How to Handle Collection Agencies
If you stop paying your bills or can’t pay your bills, chances are, you won’t get more than three months behind before your account is closed and the debt is sent to a collection agency. However, this is not a death sentence. There are many ways to deal with collection agencies so that the outcome is better than you could have hoped for.
1. Never talk to a collection agency on the phone. – Send a cease and desist letter requesting that the company stop contacting you by phone, then communicate only in writing. This way everything is documented.
2. Never claim the debt unless you are making payment arrangements. You don’t have to deny it either. In fact, the FDCPA says you aren’t required to tell a collection agency the truth about anything. Only make payment arrangements if you can afford the arrangement. Don’t let the collection agency bully you into a payment you can’t afford.
3. If you want to pay the debt, but can’t pay it all at once. What should you do? – You can negotiate with the collection agencies. They have purchased your debt for much less than the total amount or have been assigned your debt and will be paid a fee based on how much they are able to collect. You can negotiate your debt down to 40-60% of the balance and then negotiate monthly payments. You are in control in this situation. You have the money that they want. Use this to your advantage. Take your time negotiating. You do not need to hire a company to negotiate for you. In fact, most credit card companies and debt collectors will give you a better deal than they will give to a debt negotiation company. You won’t have to pay the debt plus the fees to the negotiation company. Credit card companies and debt collection companies much prefer to work with you personally.
4. Can you get a debt that have been sent to a collection agency sent somewhere else? – Yes, you can. Essentially, the collection agency is only offering you a service. You can decline. Send a letter to the collection agency stating that you decline their service and request that the debt be sent back to the original debtor. Chances are, it will get sent to another collection agency. Send the same letter. Eventually, it will just go away. It will probably remain on your credit report though. Wait until a year has passed then dispute the entry on your credit report.

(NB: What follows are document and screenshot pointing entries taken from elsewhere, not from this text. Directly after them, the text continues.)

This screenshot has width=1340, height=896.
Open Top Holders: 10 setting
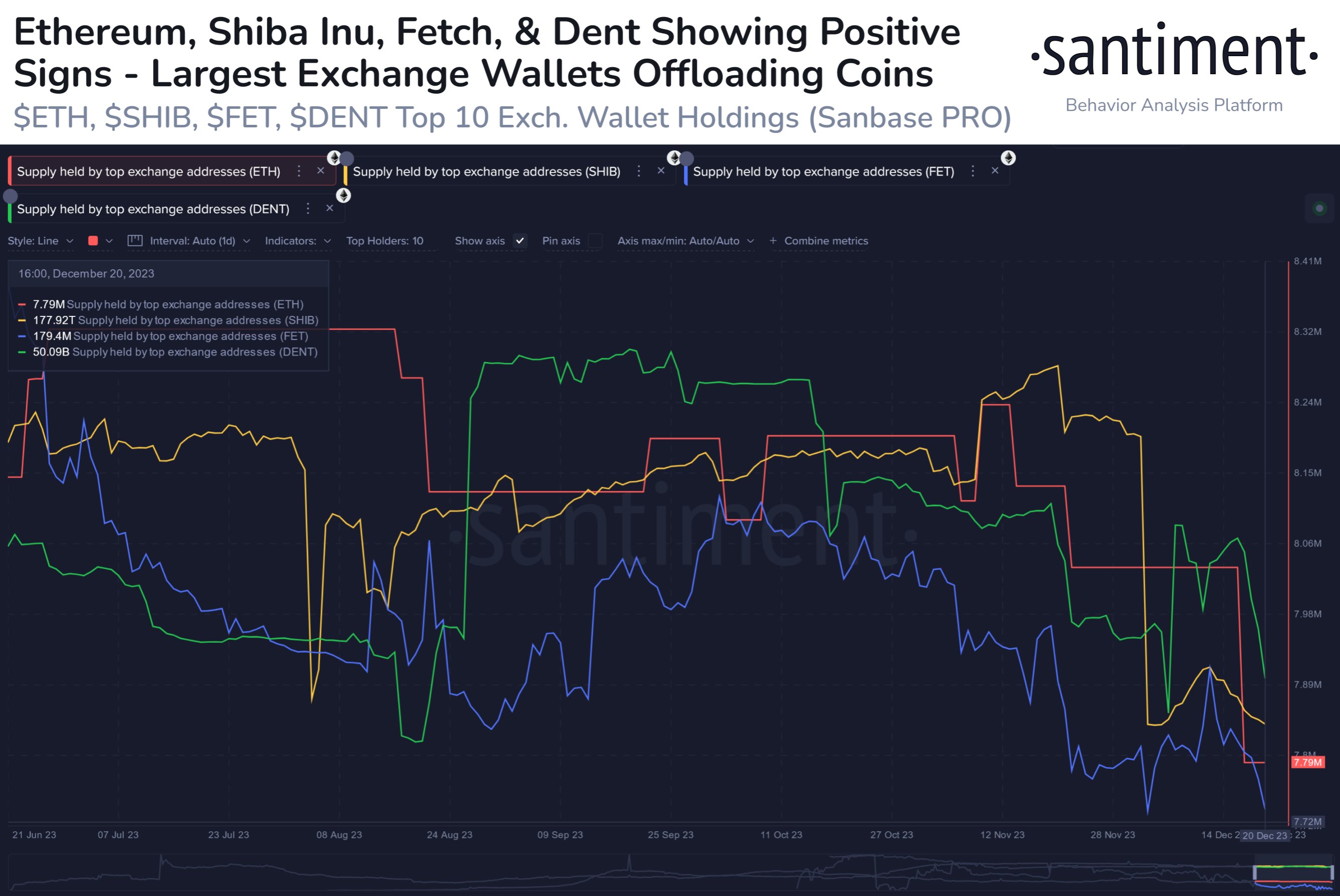click(x=385, y=241)
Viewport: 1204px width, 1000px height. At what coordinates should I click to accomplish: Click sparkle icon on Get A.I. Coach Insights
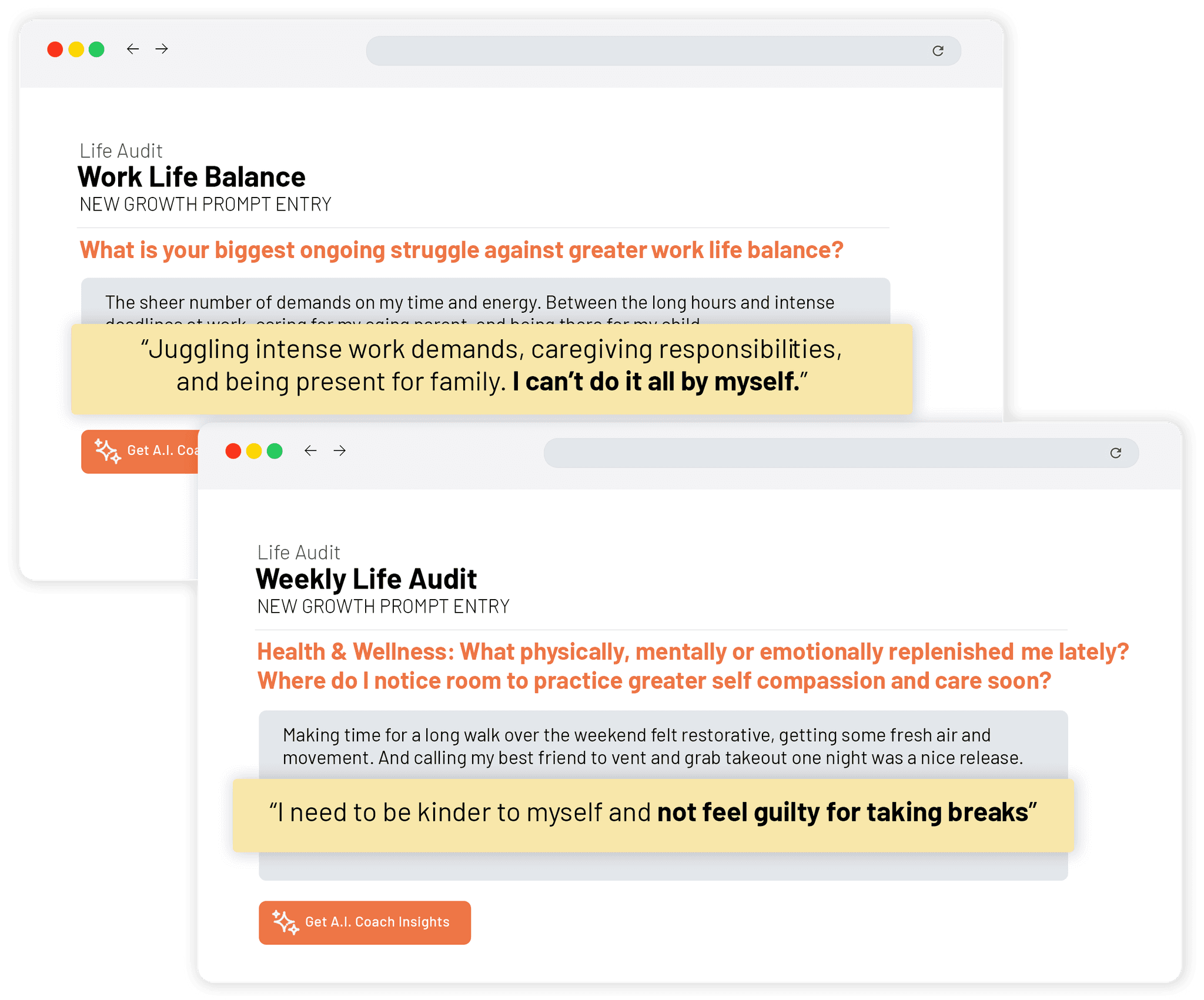click(x=285, y=922)
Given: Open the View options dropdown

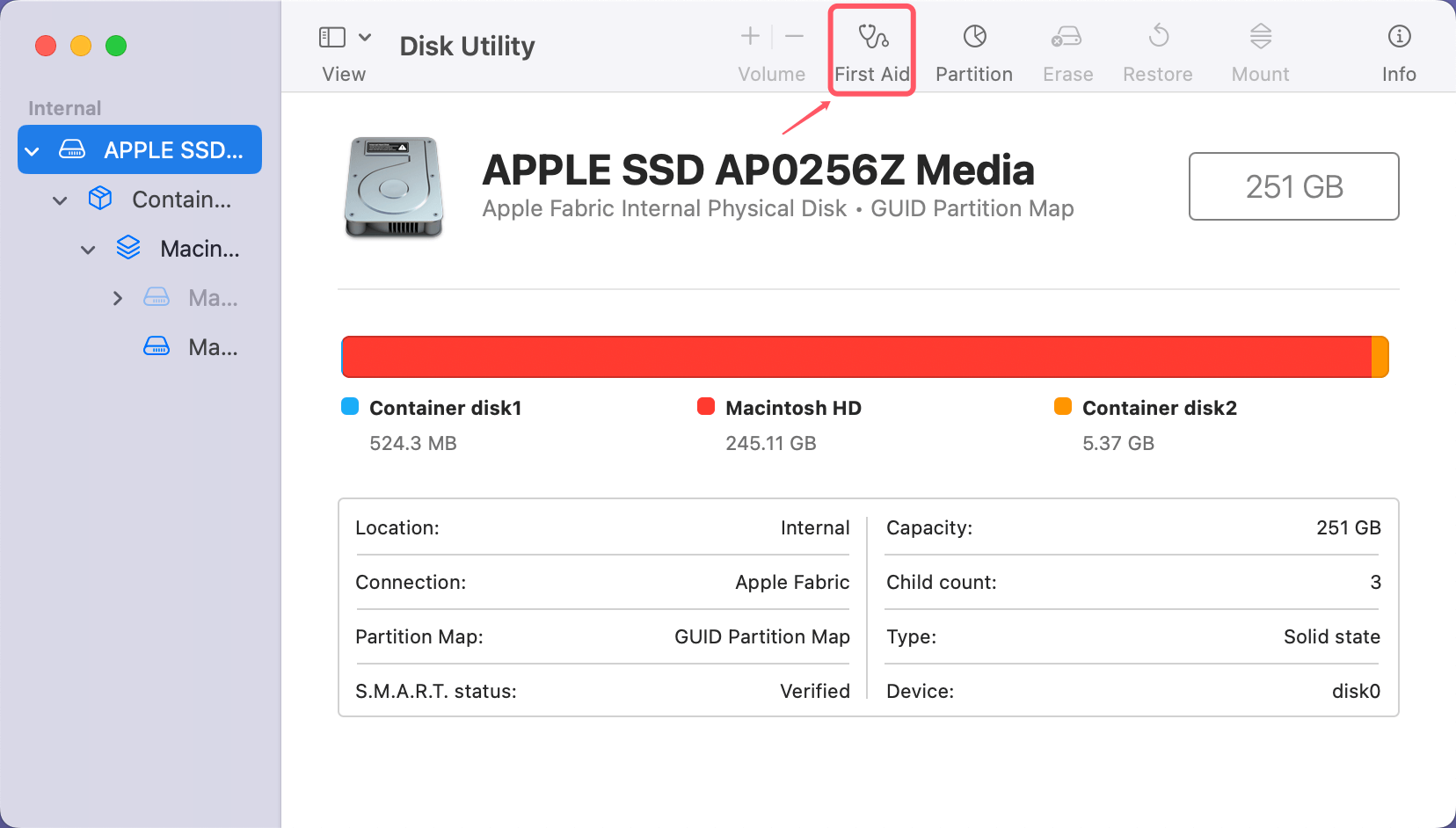Looking at the screenshot, I should [364, 36].
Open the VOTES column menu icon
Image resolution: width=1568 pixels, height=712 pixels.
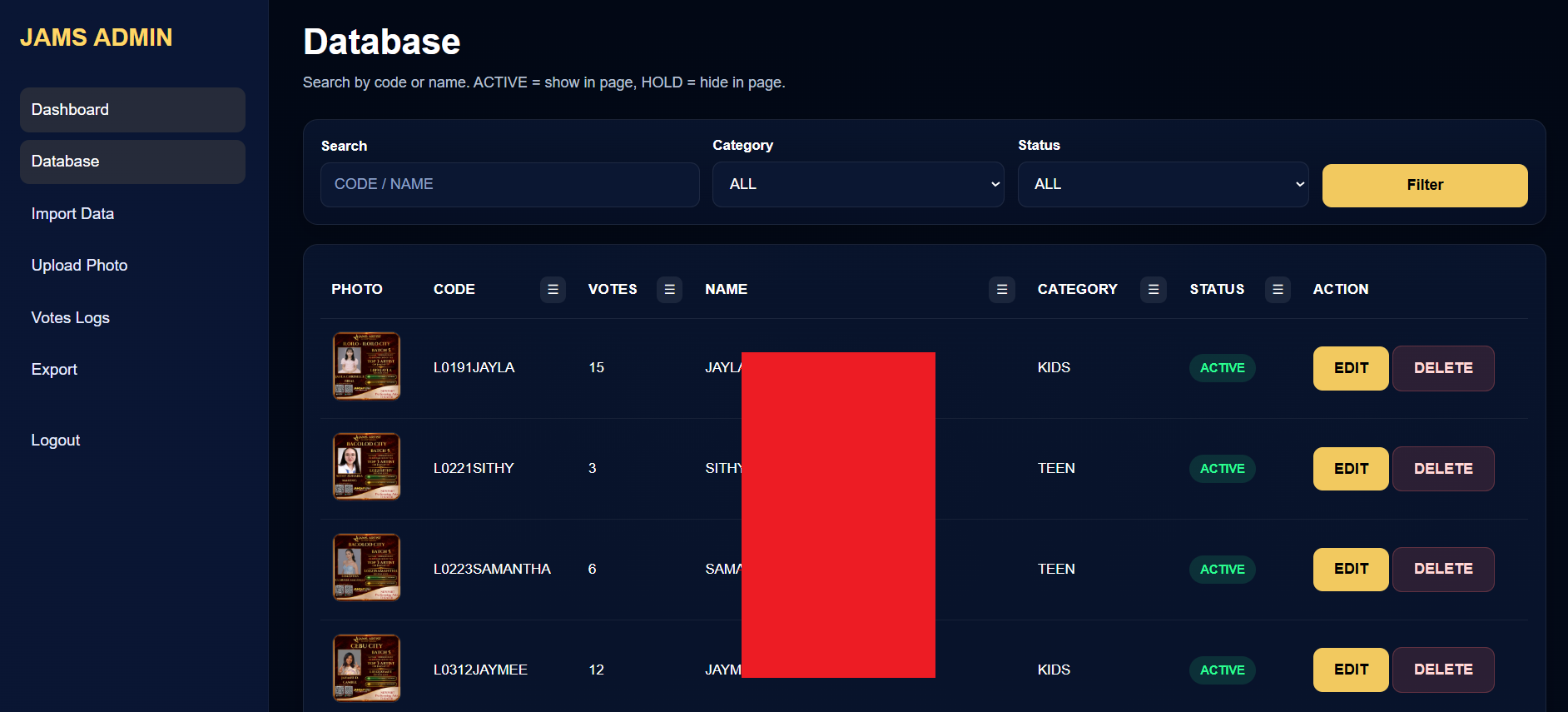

5. The debt is yours, but you can’t or don’t want to pay it. What should you do? – It is possible to get out of this situation through debt validation. Send a request to the collection agency requesting that they validate your debt. You need to send this letter certified mail to document the date that the letter was sent and received. Once the letter is received, the collection account must be removed from your credit report and the collection agency has 30 days to validate your debt. The FDCPA outlines clear guidelines as to what constitutes validation. They must provide a complete account history, signature documents, or proof they they are legally allowed to collect from your original contract with the creditor. Any other response is not validation. Many companies will simply ignore the letter or send you back something that doesn’t meet the requirements of validation such as the amount of the debt, your social security number, or your address. It is also a good idea to find out the statute of limitations for your state and see if the debt is still even collectable.
6. The collection agency couldn’t validate. What happens now? Nothing should happen now. The entry must be removed from your credit report and the company is no longer allowed to pursue you for the debt. Any violation of that such as updating your credit report or making a phone call is a violation of the FDCPA and you can sue the company for $1000 for each violation. The debt may be sold to another collection agency, but one couldn’t validate, another one won’t be able to either.
7. If you weren’t contacted by a collection agency, you were contacted by a law firm, there is no difference. The law firms are simply collection agencies masquerading as law firms. They have to follow the same rules as other collection agencies.
Collection agencies always try to scare you or bully you into making payment. Their threats are just that, threats. Take your time. Deal with them on your terms. You will be able to be more successful in your negotiations.